[Dataset rows]

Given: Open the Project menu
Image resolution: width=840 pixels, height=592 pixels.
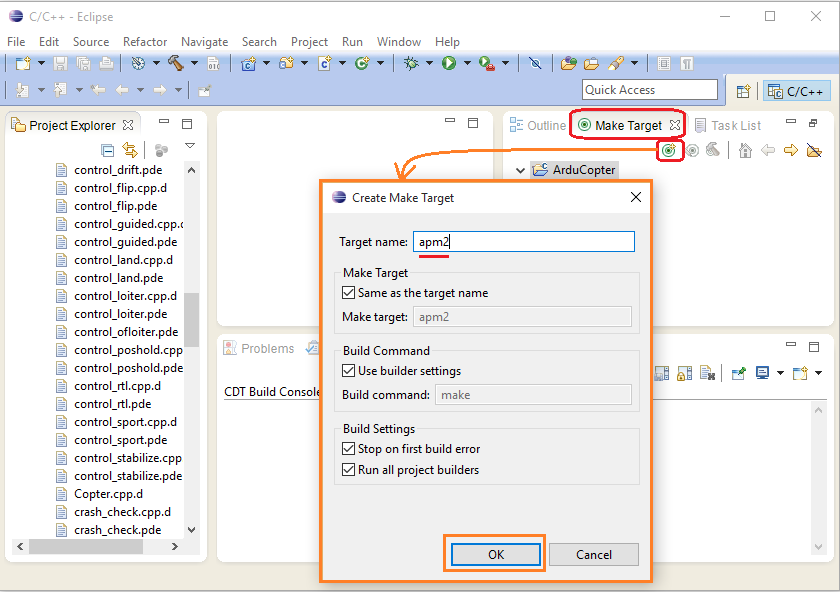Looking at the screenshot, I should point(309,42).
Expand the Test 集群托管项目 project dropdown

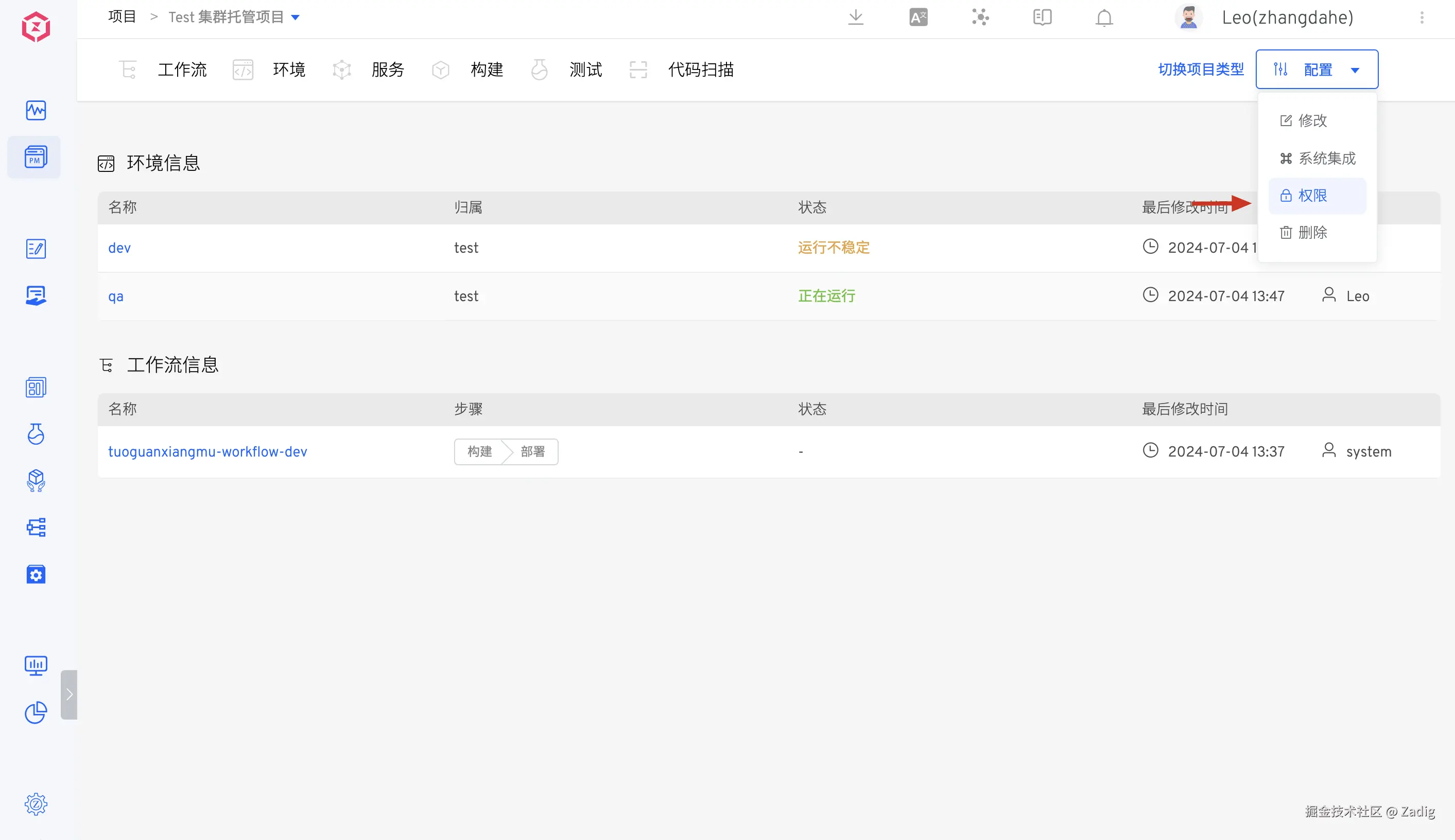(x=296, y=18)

▶ Exercise task: Reproduce every line of the listing above word for word, omitting the pictures.

▶ Written reply:
Given: Open the Project menu
Image resolution: width=840 pixels, height=592 pixels.
Looking at the screenshot, I should point(309,42).
Expand the Test 集群托管项目 project dropdown

(x=296, y=18)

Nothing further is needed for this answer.